Tell that to charities like Foodbank. Across Australia nearly six million of us volunteer each year. It’s the Australian way to cut back on government services, while expecting charities with armies of volunteers to fill the gap, unpaid of course.
Perrottet’s pliancy is only possible, of course, with a tame bureaucracy. Is Perrottet in trouble? In rushes stout defender of the public good, The Daily Telegraph, NSW Liberal Party hand sanitizer, to turn the stench of effortless, utter corruption into a funny who-wears-the-pants-chez-Perrottet family story.
“My wife messaged me this morning and said ’why do you do what Gladys tells you to do and not what I tell you to do?”
Or so Dom tells Daily Tele deputy editor Anna Caldwell, in a timely corrective to any wimp-Dom canard.

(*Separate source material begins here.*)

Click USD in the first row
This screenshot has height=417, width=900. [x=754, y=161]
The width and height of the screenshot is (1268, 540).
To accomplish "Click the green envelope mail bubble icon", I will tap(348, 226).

“My wife” is Helen Perrottet, a senior associate at Bicknell Law and Consulting. At least Helen seems to have a successful career, despite the Tele’s hokey, blokey story.
Such a relief. The former treasurer may have been Gladys’s lapdog but he’s top dog at home. As it should be. Perrottet can’t betray the Liberal Party’s rich tradition of male chauvinist leaders. Voters love a bloke who’s a top not a bottom. Which is why the federal scene is a bit of a worry, recently.
The tail wags the shaggy dog in the hermit kingdom of Australia, “a land of spivs, shonks and charlatans” (and that’s just the politicians, warns Bernard Keane), in Roll out the Barrel, another episode in the long-running Coalition soap opera based on the pursuit of power for its own sake.